O impacto no nosso cotidiano é muito evidente quando você conversa por mensagens com alguém sobre passar férias em algum lugar e, em segundos, é invadido por uma série de anúncios sobre hotéis e passagens.
Está na hora de entendermos um velho ditado estadunidense que diz: “Não existe almoço grátis”. Isso quer dizer que todos esses espaços que nós frequentamos que teoricamente são gratuitos, tipo Facebook, YouTube, Google, Gmail, tem um custo — e esse custo são os nossos metadados. Nesse sentido, as imagens ocupam um plano prioritário, uma vez que elas têm inúmeras camadas de informação, desde o celular que você usou até o lugar onde você estava. Nós somos vistos a partir daquilo que nós vemos.
4. E como isso influencia a forma como vemos o mundo?
Hoje em dia as imagens ocupam o centro das relações afetivas, sociais, políticas e de comunicação. Por um lado, isso nos coloca diante da possibilidade de acessar um vocabulário audiovisual sem precedentes na história. O contraponto disso é a horizontalidade que os algoritmos impõem a essa proliferação de imagens.

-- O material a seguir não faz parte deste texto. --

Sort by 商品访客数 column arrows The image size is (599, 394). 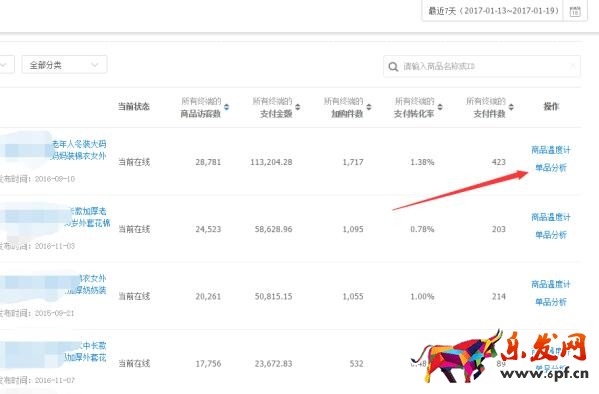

Elas passam a responder a determinados padrões que vão dizer qual será a visibilidade daquele conteúdo de acordo com quem você é online.
O que pode acontecer é nós chegarmos a um ponto de só ver pelos cânones desses aparatos. Talvez um exemplo contundente sejam os mecanismos de filtragem dos sistemas de reconhecimento facial, que ainda falham muito e têm problemas em lidar com a diversidade. Aqueles erros que acontecem na identificação dos rostos de pessoas negras, por exemplo, colocam um problema em pauta que eu tenho chamado de eugenia algoritmica. No limite extremo, isso pode nos conduzir à impossibilidade de enxergar e lidar com as diferenças.

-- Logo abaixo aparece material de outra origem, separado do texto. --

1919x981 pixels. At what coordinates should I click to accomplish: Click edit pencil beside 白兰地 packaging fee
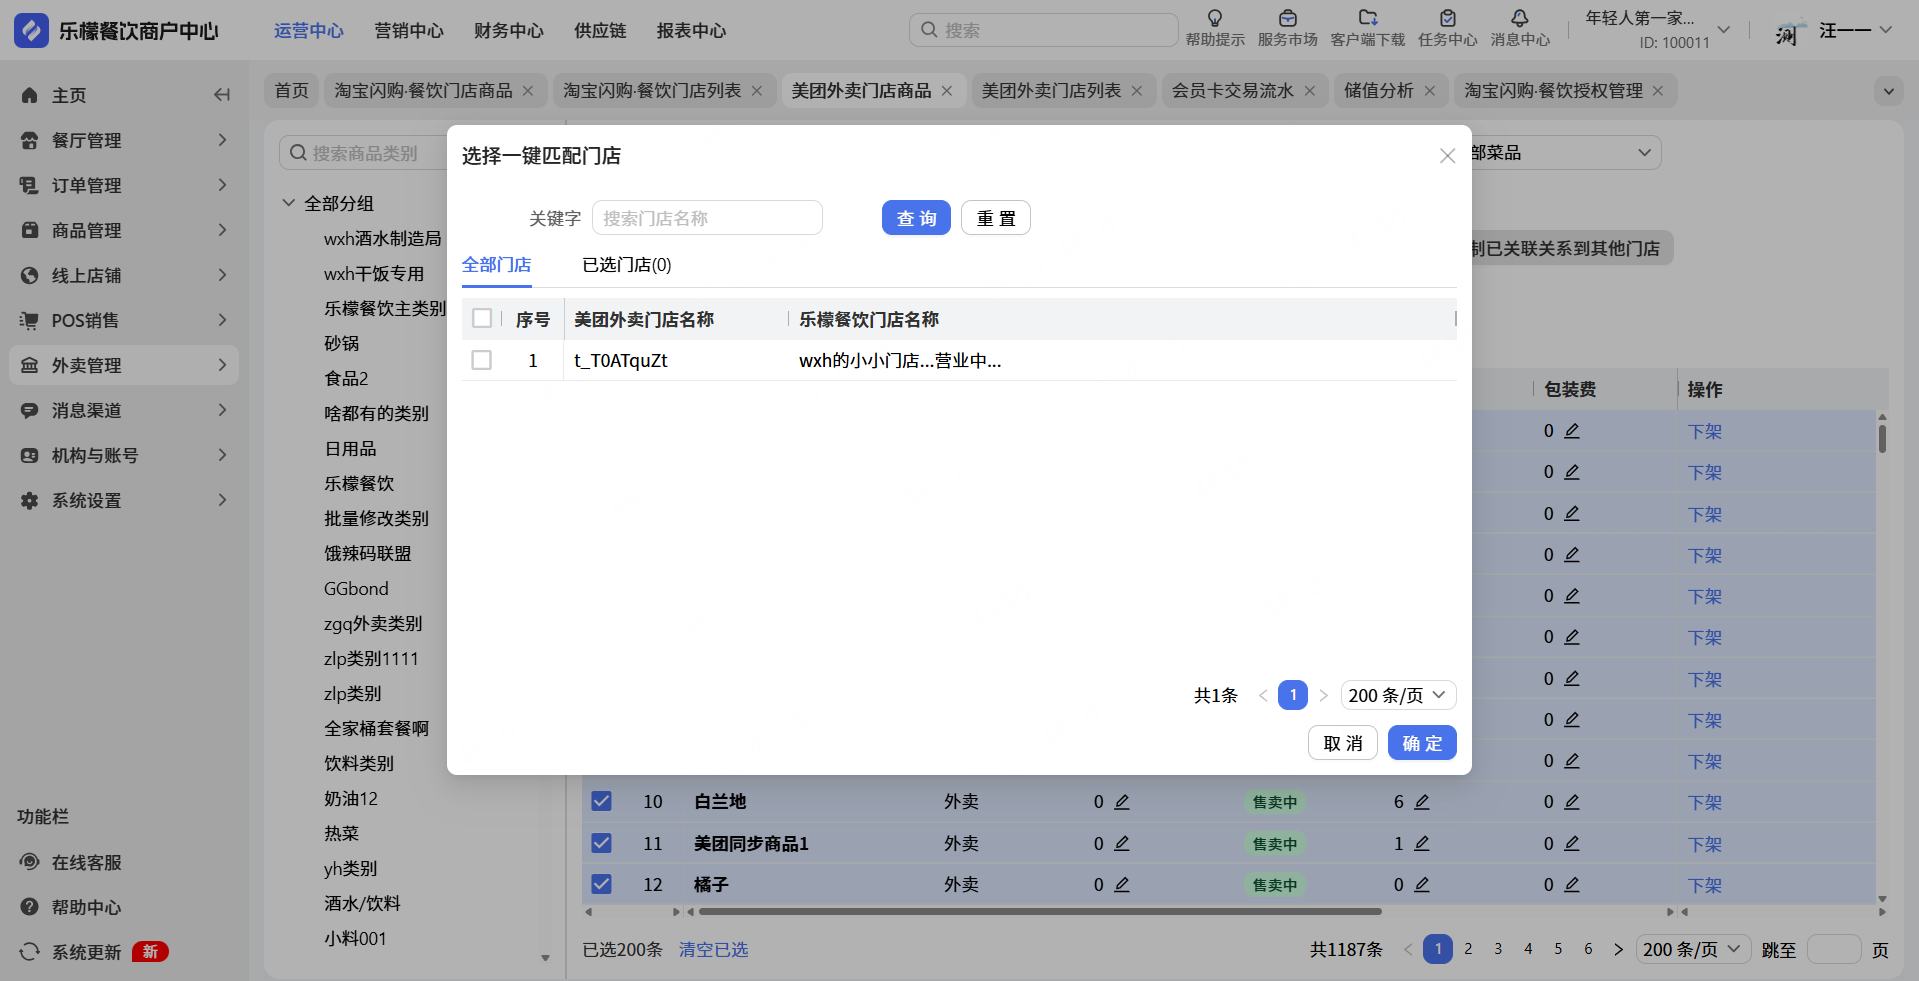(x=1571, y=802)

Além disso, nossa comunicação está cada vez mais visual, o que pode atrofiar nossa capacidade discursiva e de discussão com o outro. Posso citar os memes, que reduzem o diálogo ao mínimo.
5. Você apresenta todos esses problemas no livro. Há algum jeito de resolvê-los?
Primeiro, nós precisamos discutir uma nova ética para o tempo das redes. O foco deve ser por quem, para onde e como irão ser usados os dados que estão sendo extraídos. A outra demanda é uma urgência de um letramento digital. A educação deve ser responsável por nos ensinar a entender o que está na internet — e isso não quer dizer que as escolas devem ensinar o word ou power point. A minha proposta é que devemos aprender a ler esse mundo algoritmizado.